* [Excerpt]:
══════════

1. Field of the Invention
The present invention relates to a portable, compact radiation clinical thermometer for measuring a temperature upon insertion in an external ear canal.
2. Description of the Prior Art
Recently, a pen type electronic clinical thermometer has been widely used in place of a glass clinical thermometer.
This electronic clinical thermometer is not fragile, can perform a digital display which is easy to read, and can generate an alarm sound such as a buzzer sound for signaling the end of temperature measurement. However, this clinical thermometer requires about 5 to 10 minutes for temperature measurement, i.e., substantially the same length of time as that required by a glass clinical thermometer. This makes a user feel that body temperature measurement is cumbersome. Such a long measurement time is based on a method of inserting a sensor portion in an armpit or a mouth and bringing it into contact with a portion to be measured. A measurement time is prolonged due to the following two reasons:
(1) A skin temperature at an armpit or a mucous membrane temperature in a mouth is not equal to a body temperature prior to temperature measurement, and gradually reaches the body temperature after the armpit or the mouth is closed.

══════════

[Saved entries]
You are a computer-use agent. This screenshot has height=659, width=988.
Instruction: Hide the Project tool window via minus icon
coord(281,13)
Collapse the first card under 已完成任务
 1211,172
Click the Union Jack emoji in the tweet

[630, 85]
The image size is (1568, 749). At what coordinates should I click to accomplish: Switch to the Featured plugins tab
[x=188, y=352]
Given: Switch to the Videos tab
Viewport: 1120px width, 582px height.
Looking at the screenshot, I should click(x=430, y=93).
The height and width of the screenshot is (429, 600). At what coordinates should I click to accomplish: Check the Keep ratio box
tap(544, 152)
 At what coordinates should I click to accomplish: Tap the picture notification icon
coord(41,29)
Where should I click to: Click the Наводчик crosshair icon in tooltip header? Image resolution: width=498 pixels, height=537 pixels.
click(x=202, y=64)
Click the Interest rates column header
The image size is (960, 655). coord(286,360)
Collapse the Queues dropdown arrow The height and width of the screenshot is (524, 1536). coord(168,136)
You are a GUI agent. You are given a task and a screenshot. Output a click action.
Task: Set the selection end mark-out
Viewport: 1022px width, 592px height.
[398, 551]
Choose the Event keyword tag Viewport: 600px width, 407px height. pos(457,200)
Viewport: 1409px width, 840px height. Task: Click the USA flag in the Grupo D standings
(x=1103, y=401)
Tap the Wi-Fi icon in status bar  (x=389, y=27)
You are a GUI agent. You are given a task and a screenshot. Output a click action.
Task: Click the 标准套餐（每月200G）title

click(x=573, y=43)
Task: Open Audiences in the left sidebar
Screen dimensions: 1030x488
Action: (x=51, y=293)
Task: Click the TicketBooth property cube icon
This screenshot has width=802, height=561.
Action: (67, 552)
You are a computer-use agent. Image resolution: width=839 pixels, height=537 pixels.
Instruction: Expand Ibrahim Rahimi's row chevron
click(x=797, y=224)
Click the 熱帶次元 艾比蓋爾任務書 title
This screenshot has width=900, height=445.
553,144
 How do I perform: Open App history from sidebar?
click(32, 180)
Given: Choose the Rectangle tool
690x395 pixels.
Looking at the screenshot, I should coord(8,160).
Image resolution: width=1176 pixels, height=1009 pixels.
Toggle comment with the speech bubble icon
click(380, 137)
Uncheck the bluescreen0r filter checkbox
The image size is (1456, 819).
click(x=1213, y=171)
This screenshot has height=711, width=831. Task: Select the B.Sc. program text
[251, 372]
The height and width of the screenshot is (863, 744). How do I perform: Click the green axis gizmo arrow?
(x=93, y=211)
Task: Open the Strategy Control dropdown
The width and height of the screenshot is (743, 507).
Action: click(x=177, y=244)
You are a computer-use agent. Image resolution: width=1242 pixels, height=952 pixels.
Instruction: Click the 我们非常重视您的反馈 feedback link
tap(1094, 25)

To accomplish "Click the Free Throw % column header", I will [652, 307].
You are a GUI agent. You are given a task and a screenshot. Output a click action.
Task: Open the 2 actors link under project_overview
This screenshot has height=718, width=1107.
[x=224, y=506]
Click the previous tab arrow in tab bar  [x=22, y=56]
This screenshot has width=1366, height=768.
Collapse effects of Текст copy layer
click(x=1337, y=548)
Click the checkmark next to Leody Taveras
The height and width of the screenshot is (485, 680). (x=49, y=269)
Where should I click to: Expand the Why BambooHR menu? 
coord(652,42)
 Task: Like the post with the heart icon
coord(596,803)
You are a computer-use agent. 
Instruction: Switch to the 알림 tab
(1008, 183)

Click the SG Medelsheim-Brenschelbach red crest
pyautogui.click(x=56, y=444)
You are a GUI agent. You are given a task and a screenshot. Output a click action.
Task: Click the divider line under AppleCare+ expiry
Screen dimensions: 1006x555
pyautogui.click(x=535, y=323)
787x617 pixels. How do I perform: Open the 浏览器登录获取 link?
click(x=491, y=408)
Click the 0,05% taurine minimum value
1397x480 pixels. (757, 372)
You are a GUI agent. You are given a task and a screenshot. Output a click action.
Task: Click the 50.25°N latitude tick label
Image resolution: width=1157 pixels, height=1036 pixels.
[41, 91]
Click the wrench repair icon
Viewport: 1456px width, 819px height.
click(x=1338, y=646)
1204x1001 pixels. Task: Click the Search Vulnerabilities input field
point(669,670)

══════════

* [Work required]: Rewrite the passage of the thermometer excerpt that opens with the words containing "1. Field of" and closes with "of a glass clinical thermometer.", putting "small" in place of "compact".

* [Task solution]:
1. Field of the Invention
The present invention relates to a portable, small radiation clinical thermometer for measuring a temperature upon insertion in an external ear canal.
2. Description of the Prior Art
Recently, a pen type electronic clinical thermometer has been widely used in place of a glass clinical thermometer.